Enfin aucune pièce du dossier ne fait état de la date à laquelle madame [K] a pu réintégrer son logement ou à tout le moins de la date à laquelle ce dernier est redevenu habitable, ce qui correspond à la date de fin de son préjudice de jouissance.
Sur le préjudice moral, madame [K] échoue à rapporter la preuve d’un lien de causalité entre sa situation médicale telle que décrite dans les documents médicaux produits et le présent litige.
Ainsi, seule l’obligation résultant du coût de rénovation de l’appartement et de remplacement du mobilier n’est pas contestable ni en son principe ni en son montant.
En conséquence, monsieur [U] sera condamné à payer à madame [K] la somme provisionnelle de 31.311 euros correspondant au montant des travaux de rénovation de l’appartement et de remplacement des meubles abîmés, selon devis validés par l’expert judiciaire.
A ce stade de la procédure, il n’apparaît pas inéquitable que chaque partie conserve à sa charge les frais irrépétibles qu’elle a engagée dans le cadre du présent incident.
En conséquence, il convient de rejeter les demandes au titre de l’article 700 du code de procédure civile.
Les parties seront déboutées de leur demande respective à ce titre.

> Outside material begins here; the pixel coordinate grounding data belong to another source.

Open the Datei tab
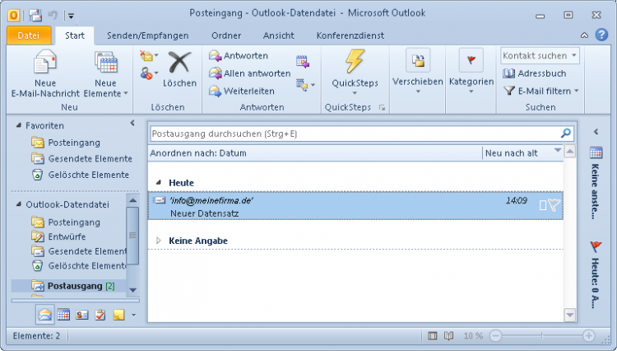The width and height of the screenshot is (617, 351). [29, 35]

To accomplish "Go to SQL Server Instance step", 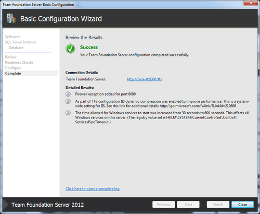I will click(x=21, y=42).
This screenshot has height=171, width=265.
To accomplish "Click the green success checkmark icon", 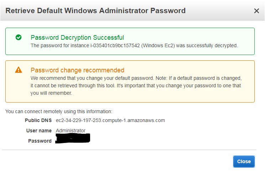I will pyautogui.click(x=19, y=37).
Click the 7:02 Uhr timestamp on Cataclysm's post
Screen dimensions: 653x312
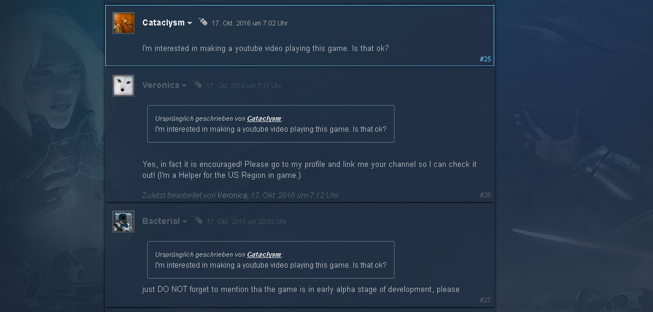coord(249,23)
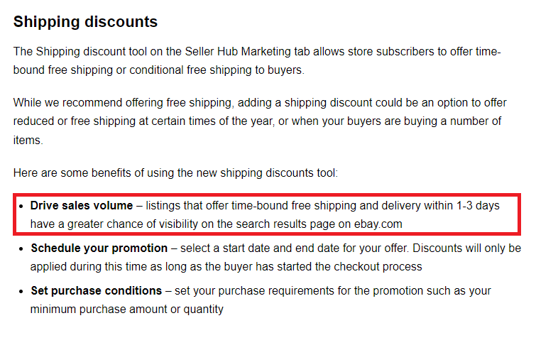Click the bullet before "Drive sales volume"

pos(23,206)
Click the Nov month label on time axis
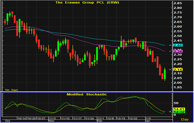 tap(51, 121)
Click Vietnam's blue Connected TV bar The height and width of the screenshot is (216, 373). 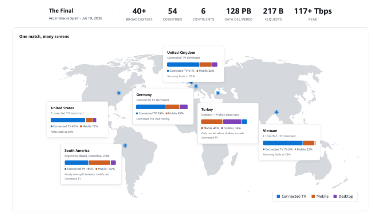click(x=283, y=143)
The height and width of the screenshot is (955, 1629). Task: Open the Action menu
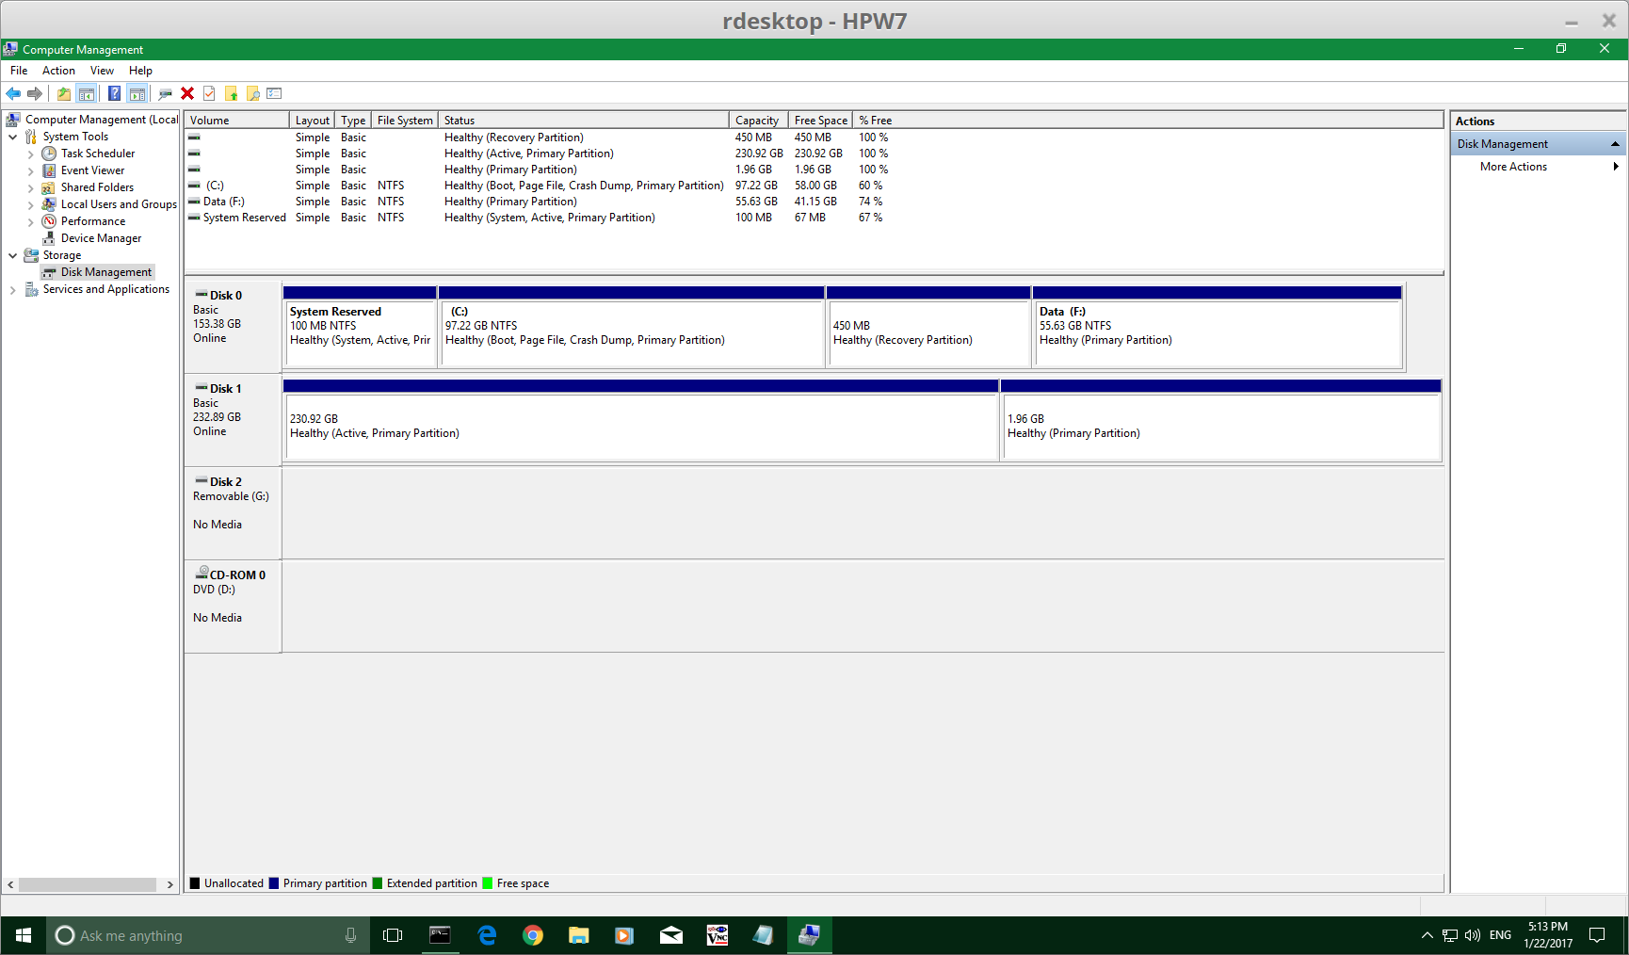58,71
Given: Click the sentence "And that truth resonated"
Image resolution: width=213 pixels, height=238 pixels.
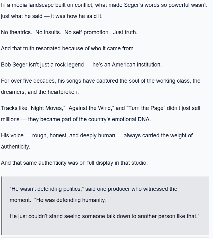Looking at the screenshot, I should pos(68,48).
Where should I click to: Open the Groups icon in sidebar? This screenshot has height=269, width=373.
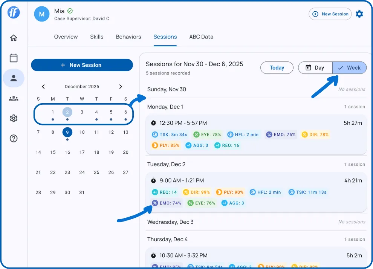coord(14,98)
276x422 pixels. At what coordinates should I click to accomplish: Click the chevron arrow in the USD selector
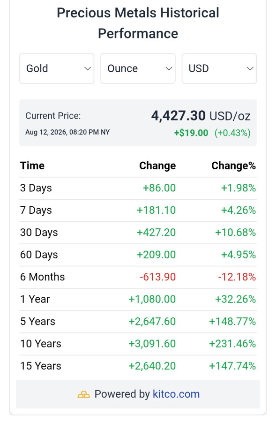[250, 68]
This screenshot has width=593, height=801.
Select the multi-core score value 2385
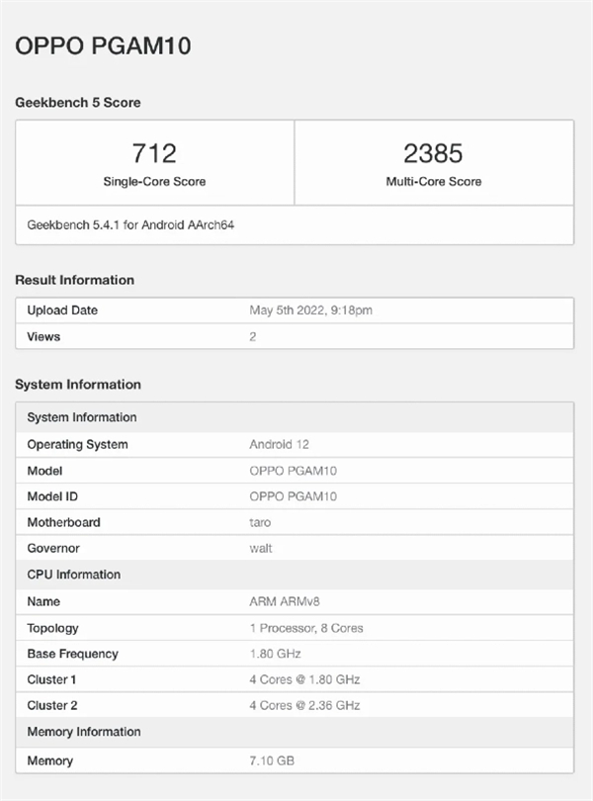(433, 153)
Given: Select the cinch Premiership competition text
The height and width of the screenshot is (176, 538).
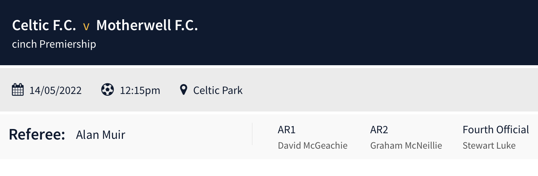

Les dépens suivront le sort du principal.
PAR CES MOTIFS
Nous, juge de la mise en état, statuant publiquement, par mise à disposition au greffe, par ordonnance contradictoire en premier ressort,
CONDAMNONS monsieur [J] [U] à payer à madame [B] [K] la somme provisionnelle de 31.311 euros (trente et un mille trois cent onze euros) à valoir sur l’indemnisation de son préjudice,
CONDAMNONS la SA ABEILLE IARD & SANTE, son assureur, à relever et garantir monsieur [J] [U] à hauteur de 31.311 euros,
DEBOUTONS les parties de leurs demandes formées en application des dispositions de l’article 700 du code de procédure civile,
RESERVONS les dépens de l’incident,
RENVOYONS l’affaire à l’audience de mise en état du 13 Mars 2025 pour conclusions des parties au fond.